ディープインパクトのラストクロップのなかでも注目度が高いオープンファイア

 同馬は伝説的な父の血を引くとともに、優秀な母を持つ。現役時にアメリカで活躍したゴーマギーゴー。GIIを2勝して、GIでも4着に奮闘したことが2度ある。

 その母の子で"ディープ最終世代"となれば、注目度が上がるのは無理もない。実際にオープンファイアは、2021年のセレクトセールで3億円(税別)の高値で取引された。

 同馬はすでにトレセンに入厩し、初陣に向けて調教を重ねている。間近で見ているスタッフはもちろんのこと、現地で取材をしているトラックマンたちも、その素質の高さを感じているという。
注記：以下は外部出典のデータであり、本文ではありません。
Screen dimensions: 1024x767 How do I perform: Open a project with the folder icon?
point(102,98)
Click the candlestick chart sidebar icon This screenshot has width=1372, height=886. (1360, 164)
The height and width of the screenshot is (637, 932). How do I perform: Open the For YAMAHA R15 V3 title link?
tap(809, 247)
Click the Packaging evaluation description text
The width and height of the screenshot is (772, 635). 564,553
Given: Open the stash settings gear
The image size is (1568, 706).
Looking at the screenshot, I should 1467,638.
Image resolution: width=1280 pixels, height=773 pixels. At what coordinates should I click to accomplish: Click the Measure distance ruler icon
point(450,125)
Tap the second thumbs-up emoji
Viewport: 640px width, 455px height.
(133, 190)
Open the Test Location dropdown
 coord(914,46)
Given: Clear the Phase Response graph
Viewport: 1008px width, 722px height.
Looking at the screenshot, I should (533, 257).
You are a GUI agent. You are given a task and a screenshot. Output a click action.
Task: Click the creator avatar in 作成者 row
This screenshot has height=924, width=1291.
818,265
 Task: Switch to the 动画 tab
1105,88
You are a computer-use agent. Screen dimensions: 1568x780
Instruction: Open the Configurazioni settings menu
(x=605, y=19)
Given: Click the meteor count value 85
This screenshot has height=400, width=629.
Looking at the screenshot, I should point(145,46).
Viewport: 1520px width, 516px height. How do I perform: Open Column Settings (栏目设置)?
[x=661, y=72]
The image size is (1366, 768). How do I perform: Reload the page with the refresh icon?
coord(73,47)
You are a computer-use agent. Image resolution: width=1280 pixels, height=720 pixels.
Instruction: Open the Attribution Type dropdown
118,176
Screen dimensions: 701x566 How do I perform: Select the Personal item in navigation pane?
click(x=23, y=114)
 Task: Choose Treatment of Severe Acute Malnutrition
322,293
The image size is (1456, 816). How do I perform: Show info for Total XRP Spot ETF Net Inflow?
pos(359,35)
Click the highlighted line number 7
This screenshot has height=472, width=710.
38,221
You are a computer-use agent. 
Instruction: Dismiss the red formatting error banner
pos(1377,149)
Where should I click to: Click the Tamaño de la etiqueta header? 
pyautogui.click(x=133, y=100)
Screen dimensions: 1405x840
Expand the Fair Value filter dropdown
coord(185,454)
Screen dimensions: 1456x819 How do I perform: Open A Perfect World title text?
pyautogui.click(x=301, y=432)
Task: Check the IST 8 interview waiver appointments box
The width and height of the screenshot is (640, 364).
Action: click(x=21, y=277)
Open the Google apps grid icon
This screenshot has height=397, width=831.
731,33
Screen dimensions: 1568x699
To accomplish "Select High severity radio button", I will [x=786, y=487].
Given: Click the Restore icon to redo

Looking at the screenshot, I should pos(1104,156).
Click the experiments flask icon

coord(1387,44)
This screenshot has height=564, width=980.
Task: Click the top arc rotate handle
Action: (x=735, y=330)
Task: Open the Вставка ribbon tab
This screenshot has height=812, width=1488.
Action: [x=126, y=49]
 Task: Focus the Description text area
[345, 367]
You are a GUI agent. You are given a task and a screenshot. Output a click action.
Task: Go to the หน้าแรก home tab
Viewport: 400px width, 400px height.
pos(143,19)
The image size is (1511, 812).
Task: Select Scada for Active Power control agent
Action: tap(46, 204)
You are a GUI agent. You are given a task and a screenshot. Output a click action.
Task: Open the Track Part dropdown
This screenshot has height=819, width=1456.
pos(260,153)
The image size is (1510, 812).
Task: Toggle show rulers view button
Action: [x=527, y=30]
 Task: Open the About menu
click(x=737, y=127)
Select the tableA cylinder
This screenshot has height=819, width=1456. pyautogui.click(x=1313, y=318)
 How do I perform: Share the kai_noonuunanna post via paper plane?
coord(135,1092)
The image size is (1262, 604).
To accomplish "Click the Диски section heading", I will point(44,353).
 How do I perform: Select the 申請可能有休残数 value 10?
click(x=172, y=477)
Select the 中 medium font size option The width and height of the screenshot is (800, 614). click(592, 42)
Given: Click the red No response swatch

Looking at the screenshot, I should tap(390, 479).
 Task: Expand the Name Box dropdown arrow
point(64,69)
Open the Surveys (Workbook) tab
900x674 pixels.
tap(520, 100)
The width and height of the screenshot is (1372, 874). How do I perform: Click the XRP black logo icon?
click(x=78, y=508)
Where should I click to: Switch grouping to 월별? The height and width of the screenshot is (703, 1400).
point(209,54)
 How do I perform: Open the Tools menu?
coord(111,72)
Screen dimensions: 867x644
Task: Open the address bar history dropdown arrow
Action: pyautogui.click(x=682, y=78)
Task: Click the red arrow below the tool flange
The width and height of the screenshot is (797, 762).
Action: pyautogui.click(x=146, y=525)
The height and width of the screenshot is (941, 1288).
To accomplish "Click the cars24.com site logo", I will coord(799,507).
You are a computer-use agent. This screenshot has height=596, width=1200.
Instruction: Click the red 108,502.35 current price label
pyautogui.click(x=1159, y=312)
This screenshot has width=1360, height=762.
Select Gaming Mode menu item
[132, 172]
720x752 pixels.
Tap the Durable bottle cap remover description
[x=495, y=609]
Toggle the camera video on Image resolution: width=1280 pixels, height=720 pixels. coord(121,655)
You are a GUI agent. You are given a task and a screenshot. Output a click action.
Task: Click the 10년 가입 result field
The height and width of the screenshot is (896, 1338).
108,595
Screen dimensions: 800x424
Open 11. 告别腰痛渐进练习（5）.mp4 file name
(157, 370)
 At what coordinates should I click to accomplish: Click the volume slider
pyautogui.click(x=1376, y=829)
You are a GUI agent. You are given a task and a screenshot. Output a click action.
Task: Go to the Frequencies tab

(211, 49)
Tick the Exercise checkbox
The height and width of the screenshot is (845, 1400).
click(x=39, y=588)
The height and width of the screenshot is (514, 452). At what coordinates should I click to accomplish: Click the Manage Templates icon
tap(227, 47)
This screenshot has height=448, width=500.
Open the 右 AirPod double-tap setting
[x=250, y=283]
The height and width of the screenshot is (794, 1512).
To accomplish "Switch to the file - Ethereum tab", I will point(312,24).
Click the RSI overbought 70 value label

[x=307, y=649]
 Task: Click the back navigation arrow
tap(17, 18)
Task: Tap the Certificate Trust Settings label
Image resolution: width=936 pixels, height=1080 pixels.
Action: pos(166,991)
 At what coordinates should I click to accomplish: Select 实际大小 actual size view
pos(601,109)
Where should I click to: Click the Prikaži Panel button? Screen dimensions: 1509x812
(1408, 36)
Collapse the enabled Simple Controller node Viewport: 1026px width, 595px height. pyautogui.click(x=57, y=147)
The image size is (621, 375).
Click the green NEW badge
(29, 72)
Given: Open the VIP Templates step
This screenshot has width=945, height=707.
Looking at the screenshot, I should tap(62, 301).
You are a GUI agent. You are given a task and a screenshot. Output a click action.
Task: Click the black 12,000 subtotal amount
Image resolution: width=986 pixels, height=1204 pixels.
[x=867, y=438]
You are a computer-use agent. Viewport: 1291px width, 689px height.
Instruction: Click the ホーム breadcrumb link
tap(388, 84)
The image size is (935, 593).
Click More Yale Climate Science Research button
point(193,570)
その様子を関西競馬専門紙のトラックマンが伝える。

「各媒体のトラックマンの間では、『現2歳のディープ産駒では、オープンファイアが一番ではないか』という評判です。当然、厩舎スタッフも同馬の資質に惚れ込んでいて、『柔らかみのある走りをしていて、脚さばきなどはいい雰囲気ですね』と、同馬について語る際は声のトーンが上がっています」

 馬体や気性面についてはどうか。先述のトラックマンによれば、スタッフはこう語っているという。

「オープンファイアの馬体については、『大きくてガッチリしている』とのこと。この辺りは、『母のアメリカ血統が出ているかもしれない』と話していました。

 性格については『おとなしくて真面目に走る』とスタッフ。距離についてはこれから見極めていくとのことですが、ディープ産駒ですし、やはり中距離路線を意識しているのではないでしょうか」

 デビュー戦は、9月11日の2歳新馬(中京・芝2000m)を予定。鞍上はクリストフ・ルメール騎手が務める。

 競走馬としても、種牡馬としても、華々しい活躍を見せてきたディープインパクト。そのラストクロップの1頭、オープンファイアがどんな走りを見せるのか、楽しみでならない。